Fermandosi a veder le stelle - Esercizi spirituali missionari Sardegna
- Lorenzo Moi
- 6 ore fa
- Tempo di lettura: 2 min
“E voi, oggi, vi siete fermati a guardare le stelle?”.
Questa domanda, a tratti così semplice, è stata ciò che ha permesso di disarmarci dalla fretta del quotidiano per entrare con mente e cuore nella dimensione degli esercizi spirituali.
I tre giorni a Villa Tecla sono stati un “arresto forzato”, una sosta vitale per ritrovare il contatto profondo con Dio e con la Sua Parola, vera protagonista di questo tempo.
La Parola nel silenzio del deserto
Il rumore lento delle onde ci accompagnava durante i momenti di deserto, aiutando a far risuonare in noi la Parola incontrata durante le meditazioni. Isaia, Geremia e gli Evangelisti ci hanno preso per mano, guidandoci nella lettura di tematiche quanto mai attuali e mai banali.
In particolare, durante il momento dell’adorazione abbiamo potuto riflettere sul buio delle troppe guerre che feriscono il mondo. Pregare per chi soffre ci ha ricordato che la nostra pace non è un privilegio, ma una responsabilità, declinata anche nella misura in cui tanti di noi partiranno quest’estate per la missione.
In quel silenzio, non sempre facile da mantenere, ho riscoperto uno spazio d’incontro e di dialogo con Dio, ma non solo: in quel silenzio condiviso, bastava uno sguardo per capirsi anche con gli altri.

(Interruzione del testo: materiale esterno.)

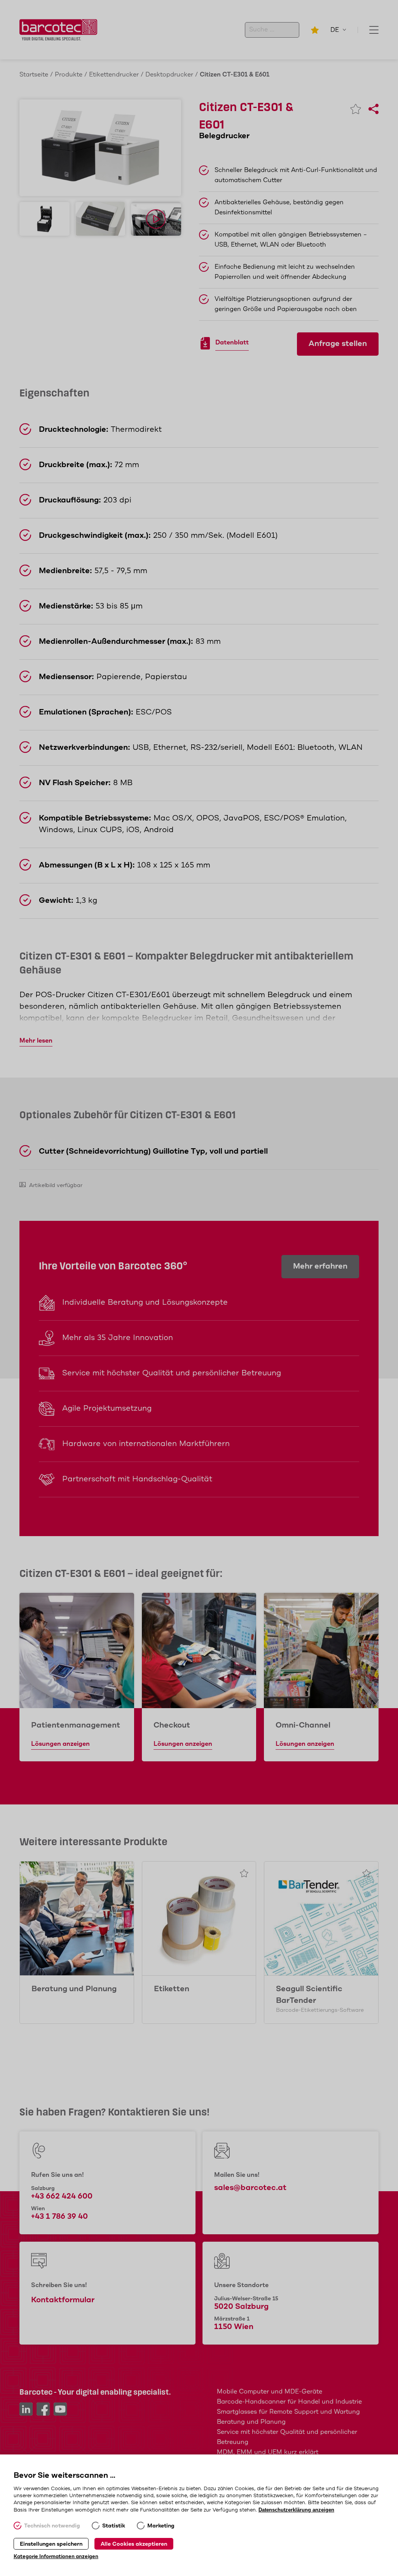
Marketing (161, 2526)
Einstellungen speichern (51, 2544)
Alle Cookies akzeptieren (134, 2544)
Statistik (113, 2526)
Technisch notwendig (52, 2526)
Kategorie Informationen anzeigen (56, 2557)
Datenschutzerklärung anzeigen (296, 2510)
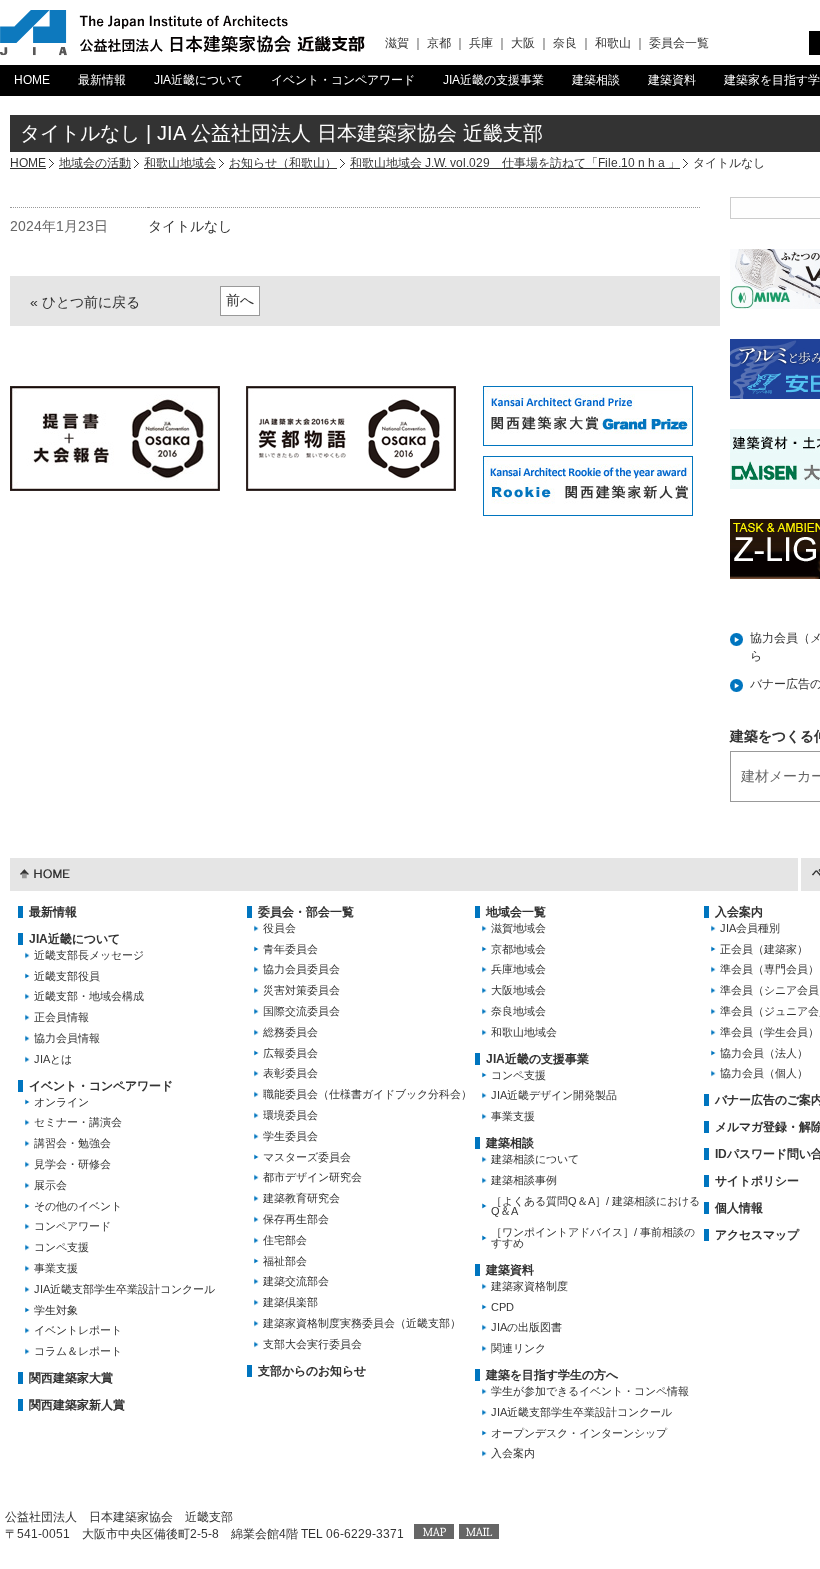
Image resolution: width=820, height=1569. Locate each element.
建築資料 (672, 80)
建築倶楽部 (290, 1302)
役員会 (279, 928)
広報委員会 (290, 1053)
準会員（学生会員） (769, 1032)
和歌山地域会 (180, 163)
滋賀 (397, 43)
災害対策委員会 (301, 990)
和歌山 (613, 43)
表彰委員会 (290, 1073)
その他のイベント (78, 1206)
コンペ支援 (61, 1247)
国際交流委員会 (301, 1011)
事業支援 (56, 1268)
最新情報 (102, 80)
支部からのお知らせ (312, 1371)
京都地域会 (518, 949)
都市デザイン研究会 (312, 1177)
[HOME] (45, 872)
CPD (502, 1307)
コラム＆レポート (78, 1351)
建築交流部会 (296, 1281)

Aria di famiglia e cammino condiviso
Certo, non sono mancati i momenti di convivialità in cui abbiamo riso, mangiato ma soprattutto in cui ci siamo incontrati, respirando quell’aria di famiglia e di casa che ci ricorda il nostro camminare insieme pur venendo da zone diverse dell’ispettoria.
Il vero esercizio: il ritorno al quotidiano
Nel concludere questa esperienza, ognuno ha portato con sé un impegno concreto da custodire e alimentare nel quotidiano, perché questi esercizi non siano una parentesi isolata. L’augurio è che il nostro ritorno alla frenesia e alla routine sia vissuto con occhi nuovi: non più schiacciati dal peso delle cose da fare, ma capaci di scorgere, anche nel traffico delle nostre giornate, quel mare di pace e quella luce delle stelle che abbiamo imparato a guardare. Il vero esercizio, in fondo, comincia proprio ora.